Os pesquisadores da Coalizão Covid-19 Brasil conduziram um ensaio clínico randomizado de 15 dias com três grupos, envolvendo um total de 667 pacientes leves e moderados em 55 hospitais de todo o país. Para um grupo foi ministrada apenas hidroxicloroquina, para outro hidroxicloroquina e azitromicina, e para o terceiro nenhum dos remédios, com tratamento denominado padrão.

No estudo, foi empregado um modelo de análise com uma escala de sete níveis de acordo com a situação e saúde dos pacientes, indo da não hospitalização sem comprometimento de atividades à morte em função da doença.

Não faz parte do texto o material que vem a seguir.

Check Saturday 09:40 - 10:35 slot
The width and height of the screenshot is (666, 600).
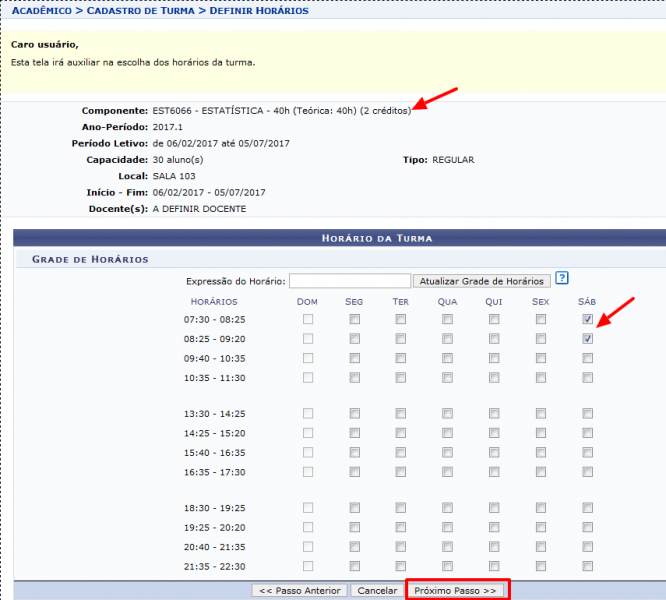point(588,358)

Os autores não encontraram efeitos do uso de hidroxicloroquina sozinha ou com azitromicina em comparação aos pacientes que não receberam os remédios, do denominado grupo-controle. O resultado dos três estratos foi semelhante: 15 dias depois, 69% do primeiro, 64% do segundo e 68% do terceiro já estavam em casa sem limitações respiratórias. O número de óbitos também foi parecido em todos eles: cerca de 3%, de acordo com a coalizão.

O estudo também identificou mais efeitos adversos entre quem recebeu hidroxicloroquina com azitromicina (39,3%) e hidroxicloroquina (33,7%) do que no grupo com tratamento padrão (22,6%).

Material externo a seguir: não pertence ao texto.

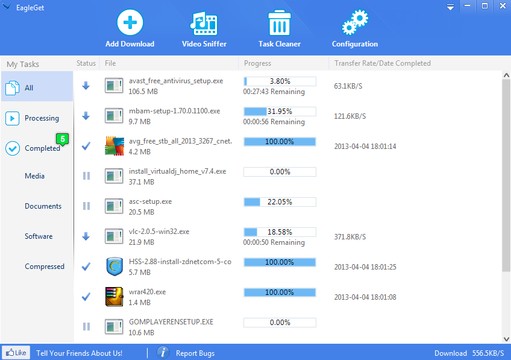
Task: Toggle pause status on asc-setup.exe
Action: click(x=86, y=206)
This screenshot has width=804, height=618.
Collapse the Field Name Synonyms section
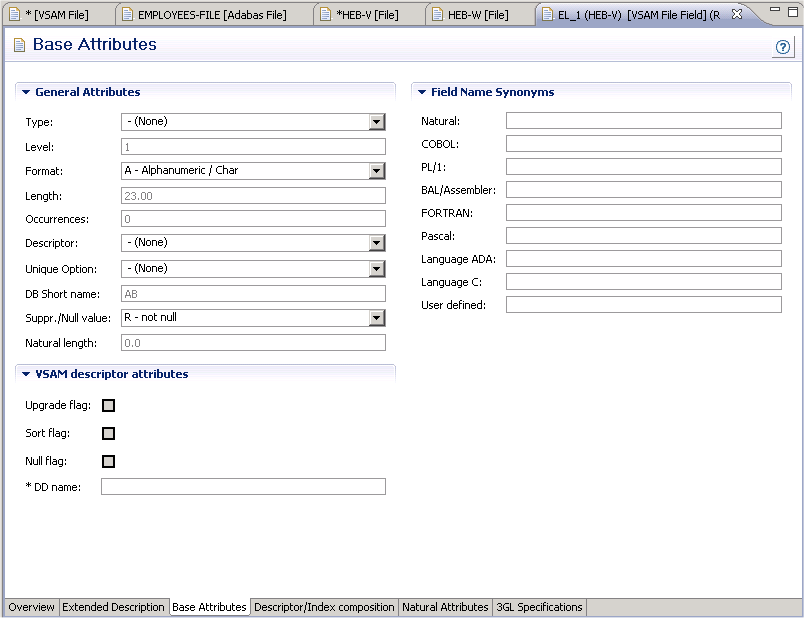420,91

Nos dois grupos tratados com hidroxicloroquina, foram mais frequentes alterações em exames de eletrocardiograma, com aumento do intervalo QTc, que representa maior risco para arritmias. Nesses dois casos também foram mais recorrentes alterações de exames que podem mostrar lesão hepática.

Além do Hospital Santo Antônio, fazem parte da pesquisa instituições e hospitais como Albert Einstein, HCor, Alemão Oswaldo Cruz, Beneficência Portuguesa e Sírio Libanês, de São Paulo, e Moinhos de Vento, de Porto Alegre.

Governo vai na contramão

O estudo vai em sentido contrário do que tem defendido o governo federal. Sob a gestão interina de Eduardo Pazuello, o Ministério da Saúde passou a recomendar o uso de cloroquina e hidroxicloroquina também em casos precoces e como prevenção, a partir da decisão do médico. Até então, o medicamento era recomendado apenas em casos médios e graves, pelas possibilidades de complicações.

Perguntado pela Agência Brasil sobre o estudo, o Ministério da Saúde, por meio de sua assessoria, informou que “o uso de qualquer medicamento compete à autonomia e orientação médica, em consonância com o esclarecimento e consentimento do paciente”.